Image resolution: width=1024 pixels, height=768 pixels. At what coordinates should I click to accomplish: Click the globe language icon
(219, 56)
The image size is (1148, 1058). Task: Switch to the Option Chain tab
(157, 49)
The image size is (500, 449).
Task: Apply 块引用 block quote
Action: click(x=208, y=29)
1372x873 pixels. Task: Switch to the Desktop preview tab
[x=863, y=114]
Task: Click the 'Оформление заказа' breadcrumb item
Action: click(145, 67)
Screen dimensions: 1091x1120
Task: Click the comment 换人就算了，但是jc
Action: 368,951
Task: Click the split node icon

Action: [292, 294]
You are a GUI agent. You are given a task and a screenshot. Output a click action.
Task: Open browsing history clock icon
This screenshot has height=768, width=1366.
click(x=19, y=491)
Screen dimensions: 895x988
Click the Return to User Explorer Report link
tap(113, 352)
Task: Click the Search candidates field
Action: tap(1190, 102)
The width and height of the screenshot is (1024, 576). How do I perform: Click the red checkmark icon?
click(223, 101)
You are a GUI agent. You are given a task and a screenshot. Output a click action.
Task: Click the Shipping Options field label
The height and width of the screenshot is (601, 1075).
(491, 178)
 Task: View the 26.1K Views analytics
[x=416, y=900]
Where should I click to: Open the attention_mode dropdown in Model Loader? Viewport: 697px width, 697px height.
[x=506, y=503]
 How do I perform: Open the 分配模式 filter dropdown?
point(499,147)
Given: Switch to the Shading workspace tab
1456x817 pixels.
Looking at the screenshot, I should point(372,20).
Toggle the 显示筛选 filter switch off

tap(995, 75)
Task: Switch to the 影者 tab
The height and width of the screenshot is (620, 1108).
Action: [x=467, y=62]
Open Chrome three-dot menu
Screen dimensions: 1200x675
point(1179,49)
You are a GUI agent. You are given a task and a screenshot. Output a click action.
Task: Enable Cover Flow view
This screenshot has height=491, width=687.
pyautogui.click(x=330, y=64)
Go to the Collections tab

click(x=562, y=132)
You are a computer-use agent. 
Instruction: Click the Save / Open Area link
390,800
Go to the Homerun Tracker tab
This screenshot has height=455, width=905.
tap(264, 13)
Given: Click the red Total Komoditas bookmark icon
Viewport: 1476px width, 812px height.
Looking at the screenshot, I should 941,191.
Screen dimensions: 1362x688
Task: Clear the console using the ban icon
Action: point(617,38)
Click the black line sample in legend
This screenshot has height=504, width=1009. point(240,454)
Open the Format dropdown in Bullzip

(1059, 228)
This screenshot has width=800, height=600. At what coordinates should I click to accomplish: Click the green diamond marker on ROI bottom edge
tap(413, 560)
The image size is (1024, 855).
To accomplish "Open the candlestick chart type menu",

__REQUIREMENT__
From the first line to the last, please write out the entries exactly.

__WRITTEN RESPONSE__
Image resolution: width=1024 pixels, height=768 pixels. At what coordinates should I click to accomplish: Click the globe language icon
(219, 56)
The image size is (1148, 1058). Task: Switch to the Option Chain tab
(157, 49)
The image size is (500, 449).
Task: Apply 块引用 block quote
Action: click(x=208, y=29)
1372x873 pixels. Task: Switch to the Desktop preview tab
[x=863, y=114]
Task: Click the 'Оформление заказа' breadcrumb item
Action: click(145, 67)
Screen dimensions: 1091x1120
Task: Click the comment 换人就算了，但是jc
Action: 368,951
Task: Click the split node icon

Action: [292, 294]
You are a GUI agent. You are given a task and a screenshot. Output a click action.
Task: Open browsing history clock icon
This screenshot has height=768, width=1366.
click(x=19, y=491)
Screen dimensions: 895x988
Click the Return to User Explorer Report link
tap(113, 352)
Task: Click the Search candidates field
Action: tap(1190, 102)
The width and height of the screenshot is (1024, 576). How do I perform: Click the red checkmark icon?
click(223, 101)
You are a GUI agent. You are given a task and a screenshot. Output a click action.
Task: Click the Shipping Options field label
The height and width of the screenshot is (601, 1075).
(491, 178)
 Task: View the 26.1K Views analytics
[x=416, y=900]
Where should I click to: Open the attention_mode dropdown in Model Loader? Viewport: 697px width, 697px height.
[x=506, y=503]
 How do I perform: Open the 分配模式 filter dropdown?
point(499,147)
Given: Switch to the Shading workspace tab
1456x817 pixels.
Looking at the screenshot, I should point(372,20).
Toggle the 显示筛选 filter switch off

tap(995, 75)
Task: Switch to the 影者 tab
The height and width of the screenshot is (620, 1108).
Action: [x=467, y=62]
Open Chrome three-dot menu
Screen dimensions: 1200x675
point(1179,49)
You are a GUI agent. You are given a task and a screenshot. Output a click action.
Task: Enable Cover Flow view
This screenshot has height=491, width=687.
pyautogui.click(x=330, y=64)
Go to the Collections tab

click(x=562, y=132)
You are a computer-use agent. 
Instruction: Click the Save / Open Area link
390,800
Go to the Homerun Tracker tab
This screenshot has height=455, width=905.
tap(264, 13)
Given: Click the red Total Komoditas bookmark icon
Viewport: 1476px width, 812px height.
Looking at the screenshot, I should 941,191.
Screen dimensions: 1362x688
Task: Clear the console using the ban icon
Action: point(617,38)
Click the black line sample in legend
This screenshot has height=504, width=1009. point(240,454)
Open the Format dropdown in Bullzip

(1059, 228)
This screenshot has width=800, height=600. At what coordinates should I click to accomplish: Click the green diamond marker on ROI bottom edge
tap(413, 560)
The image size is (1024, 855).
To accomplish "Open the candlestick chart type menu",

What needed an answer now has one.